_REQUIRED WORK:_
Copy the records below exactly. Include all of them.

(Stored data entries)
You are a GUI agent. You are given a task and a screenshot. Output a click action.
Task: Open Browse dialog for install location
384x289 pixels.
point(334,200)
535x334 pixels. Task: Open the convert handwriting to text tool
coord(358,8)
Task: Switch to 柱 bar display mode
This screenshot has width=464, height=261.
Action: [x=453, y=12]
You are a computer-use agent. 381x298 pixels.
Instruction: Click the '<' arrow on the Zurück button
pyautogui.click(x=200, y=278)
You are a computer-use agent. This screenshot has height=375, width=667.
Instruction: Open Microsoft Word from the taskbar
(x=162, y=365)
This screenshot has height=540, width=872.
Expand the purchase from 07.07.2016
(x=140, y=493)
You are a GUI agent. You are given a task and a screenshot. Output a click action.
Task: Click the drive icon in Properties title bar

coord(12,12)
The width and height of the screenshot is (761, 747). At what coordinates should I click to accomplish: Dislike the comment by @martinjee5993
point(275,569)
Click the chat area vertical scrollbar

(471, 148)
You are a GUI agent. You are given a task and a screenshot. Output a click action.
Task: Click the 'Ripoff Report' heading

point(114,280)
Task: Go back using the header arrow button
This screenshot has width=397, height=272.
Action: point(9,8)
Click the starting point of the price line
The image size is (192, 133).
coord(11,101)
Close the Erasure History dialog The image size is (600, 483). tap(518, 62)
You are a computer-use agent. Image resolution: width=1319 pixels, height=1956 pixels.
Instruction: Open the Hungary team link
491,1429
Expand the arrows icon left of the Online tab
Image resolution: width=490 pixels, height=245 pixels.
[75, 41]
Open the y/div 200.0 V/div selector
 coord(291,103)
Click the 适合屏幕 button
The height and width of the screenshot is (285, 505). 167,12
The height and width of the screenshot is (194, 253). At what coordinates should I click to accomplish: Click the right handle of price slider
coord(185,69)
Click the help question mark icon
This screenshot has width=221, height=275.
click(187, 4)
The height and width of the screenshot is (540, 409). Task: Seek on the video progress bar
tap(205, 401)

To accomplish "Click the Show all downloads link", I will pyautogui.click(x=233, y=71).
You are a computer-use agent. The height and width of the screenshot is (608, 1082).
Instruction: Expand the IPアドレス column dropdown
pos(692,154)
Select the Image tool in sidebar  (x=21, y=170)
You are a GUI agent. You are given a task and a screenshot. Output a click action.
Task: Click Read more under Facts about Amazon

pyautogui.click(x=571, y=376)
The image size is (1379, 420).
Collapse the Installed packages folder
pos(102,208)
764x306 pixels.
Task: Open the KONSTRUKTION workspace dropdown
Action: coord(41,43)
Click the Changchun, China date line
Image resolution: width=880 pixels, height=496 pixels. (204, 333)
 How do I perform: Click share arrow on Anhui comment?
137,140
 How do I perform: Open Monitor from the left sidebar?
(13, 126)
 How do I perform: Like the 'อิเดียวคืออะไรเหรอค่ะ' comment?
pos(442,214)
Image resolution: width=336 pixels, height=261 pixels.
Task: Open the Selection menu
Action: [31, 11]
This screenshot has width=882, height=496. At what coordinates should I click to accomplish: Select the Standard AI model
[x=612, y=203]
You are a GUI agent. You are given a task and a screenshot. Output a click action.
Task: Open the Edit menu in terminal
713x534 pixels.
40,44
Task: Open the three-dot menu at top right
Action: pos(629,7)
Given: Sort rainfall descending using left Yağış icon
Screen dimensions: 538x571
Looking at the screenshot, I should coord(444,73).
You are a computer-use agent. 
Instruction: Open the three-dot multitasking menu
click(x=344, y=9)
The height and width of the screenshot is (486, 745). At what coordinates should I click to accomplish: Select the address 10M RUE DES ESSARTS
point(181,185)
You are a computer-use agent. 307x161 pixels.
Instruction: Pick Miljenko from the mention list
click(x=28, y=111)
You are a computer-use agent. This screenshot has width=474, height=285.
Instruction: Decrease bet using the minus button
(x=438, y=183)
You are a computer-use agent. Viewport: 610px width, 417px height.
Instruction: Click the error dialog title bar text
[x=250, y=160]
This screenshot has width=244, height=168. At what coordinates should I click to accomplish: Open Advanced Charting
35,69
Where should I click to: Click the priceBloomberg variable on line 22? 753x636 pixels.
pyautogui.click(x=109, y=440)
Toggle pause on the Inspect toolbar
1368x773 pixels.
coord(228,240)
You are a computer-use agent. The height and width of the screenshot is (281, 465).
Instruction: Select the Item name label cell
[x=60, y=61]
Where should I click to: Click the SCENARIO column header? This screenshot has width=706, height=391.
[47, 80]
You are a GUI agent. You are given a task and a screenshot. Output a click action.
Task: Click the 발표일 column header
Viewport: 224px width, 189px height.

_ANSWER TO THE EXERCISE:_
You are a GUI agent. You are given a task and a screenshot. Output a click action.
Task: Open Browse dialog for install location
384x289 pixels.
point(334,200)
535x334 pixels. Task: Open the convert handwriting to text tool
coord(358,8)
Task: Switch to 柱 bar display mode
This screenshot has width=464, height=261.
Action: [x=453, y=12]
You are a computer-use agent. 381x298 pixels.
Instruction: Click the '<' arrow on the Zurück button
pyautogui.click(x=200, y=278)
You are a computer-use agent. This screenshot has height=375, width=667.
Instruction: Open Microsoft Word from the taskbar
(x=162, y=365)
This screenshot has height=540, width=872.
Expand the purchase from 07.07.2016
(x=140, y=493)
You are a GUI agent. You are given a task and a screenshot. Output a click action.
Task: Click the drive icon in Properties title bar

coord(12,12)
The width and height of the screenshot is (761, 747). At what coordinates should I click to accomplish: Dislike the comment by @martinjee5993
point(275,569)
Click the chat area vertical scrollbar

(471, 148)
You are a GUI agent. You are given a task and a screenshot. Output a click action.
Task: Click the 'Ripoff Report' heading

point(114,280)
Task: Go back using the header arrow button
This screenshot has width=397, height=272.
Action: point(9,8)
Click the starting point of the price line
The image size is (192, 133).
coord(11,101)
Close the Erasure History dialog The image size is (600, 483). tap(518, 62)
You are a computer-use agent. Image resolution: width=1319 pixels, height=1956 pixels.
Instruction: Open the Hungary team link
491,1429
Expand the arrows icon left of the Online tab
Image resolution: width=490 pixels, height=245 pixels.
[75, 41]
Open the y/div 200.0 V/div selector
 coord(291,103)
Click the 适合屏幕 button
The height and width of the screenshot is (285, 505). 167,12
The height and width of the screenshot is (194, 253). At what coordinates should I click to accomplish: Click the right handle of price slider
coord(185,69)
Click the help question mark icon
This screenshot has width=221, height=275.
click(187, 4)
The height and width of the screenshot is (540, 409). Task: Seek on the video progress bar
tap(205, 401)

To accomplish "Click the Show all downloads link", I will pyautogui.click(x=233, y=71).
You are a computer-use agent. The height and width of the screenshot is (608, 1082).
Instruction: Expand the IPアドレス column dropdown
pos(692,154)
Select the Image tool in sidebar  (x=21, y=170)
You are a GUI agent. You are given a task and a screenshot. Output a click action.
Task: Click Read more under Facts about Amazon

pyautogui.click(x=571, y=376)
The image size is (1379, 420).
Collapse the Installed packages folder
pos(102,208)
764x306 pixels.
Task: Open the KONSTRUKTION workspace dropdown
Action: coord(41,43)
Click the Changchun, China date line
Image resolution: width=880 pixels, height=496 pixels. (204, 333)
 How do I perform: Click share arrow on Anhui comment?
137,140
 How do I perform: Open Monitor from the left sidebar?
(13, 126)
 How do I perform: Like the 'อิเดียวคืออะไรเหรอค่ะ' comment?
pos(442,214)
Image resolution: width=336 pixels, height=261 pixels.
Task: Open the Selection menu
Action: [31, 11]
This screenshot has width=882, height=496. At what coordinates should I click to accomplish: Select the Standard AI model
[x=612, y=203]
You are a GUI agent. You are given a task and a screenshot. Output a click action.
Task: Open the Edit menu in terminal
713x534 pixels.
40,44
Task: Open the three-dot menu at top right
Action: pos(629,7)
Given: Sort rainfall descending using left Yağış icon
Screen dimensions: 538x571
Looking at the screenshot, I should coord(444,73).
You are a computer-use agent. 
Instruction: Open the three-dot multitasking menu
click(x=344, y=9)
The height and width of the screenshot is (486, 745). At what coordinates should I click to accomplish: Select the address 10M RUE DES ESSARTS
point(181,185)
You are a computer-use agent. 307x161 pixels.
Instruction: Pick Miljenko from the mention list
click(x=28, y=111)
You are a computer-use agent. This screenshot has width=474, height=285.
Instruction: Decrease bet using the minus button
(x=438, y=183)
You are a computer-use agent. Viewport: 610px width, 417px height.
Instruction: Click the error dialog title bar text
[x=250, y=160]
This screenshot has width=244, height=168. At what coordinates should I click to accomplish: Open Advanced Charting
35,69
Where should I click to: Click the priceBloomberg variable on line 22? 753x636 pixels.
pyautogui.click(x=109, y=440)
Toggle pause on the Inspect toolbar
1368x773 pixels.
coord(228,240)
You are a computer-use agent. The height and width of the screenshot is (281, 465).
Instruction: Select the Item name label cell
[x=60, y=61]
Where should I click to: Click the SCENARIO column header? This screenshot has width=706, height=391.
[47, 80]
You are a GUI agent. You are given a task and a screenshot. Output a click action.
Task: Click the 발표일 column header
Viewport: 224px width, 189px height.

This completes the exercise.